But the purpose of Auckland: The Twentieth-Century Story is not to reflect on consequences: in his preface, Moon describes the book as a ‘scrapbook of historical memories’. It’s arranged into chapters corresponding to each decade of the last century, a compartmentalisation necessary, Moon says, to ‘help rein in some material that otherwise might begin to ramble’. Although he notes the patchiness of the archives on hand, Moon is certainly a thorough researcher, and the book boasts a substantial bibliography. The result is an appealing historical snapshot of a voraciously growing city.

When 100 years of history is shrunk within the confines of a single book, hard decisions must  be made on what is left out.
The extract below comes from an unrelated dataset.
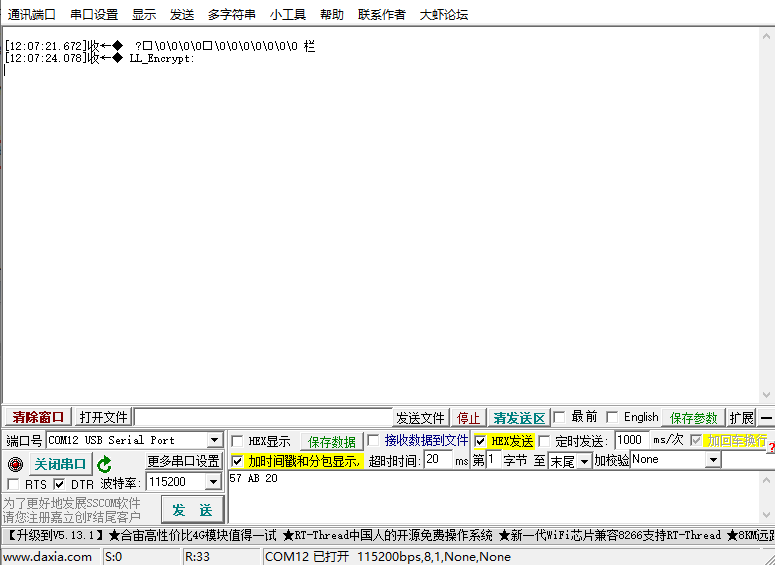Image resolution: width=775 pixels, height=565 pixels.
Task: Click the www.daxia.com link in status bar
Action: point(48,557)
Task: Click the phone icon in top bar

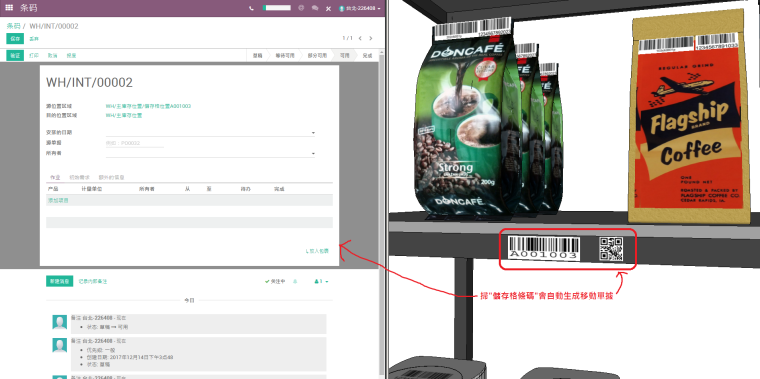Action: 251,8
Some of the inclusions and exclusions will be controversial. Citing the ‘n’ word in full – in reference to a performance in the 1920s – is a perplexing decision on the part of both publisher and author. On the other hand, discussing the 1994 attack on the Monterey pine tree on One Tree Hill, Moon observes that, ‘One Tree Hill was now deprived of the very thing from which it derived its name, and which had helped make it one of Auckland’s most distinctive landscape features’, while neglecting to mention that One Tree Hill already had a Māori name, Maungakiekie, or indeed that a pōhutukawa or tōtara used to occupy the place of the pine.

Despite the book’s focus on infrastructure, the late Sir Dove Myer-Robinson, mayor for much of the 60s and all of the 70s, makes only a brief appearance. Although Robbie argued – presciently, if without success – for a rapid bus-and-rail transit system, and entered politics to oppose dumping the city’s sewage in the Waitemāta, he is only referenced in the part he played in setting up the Museum of Transport and Technology (MOTAT).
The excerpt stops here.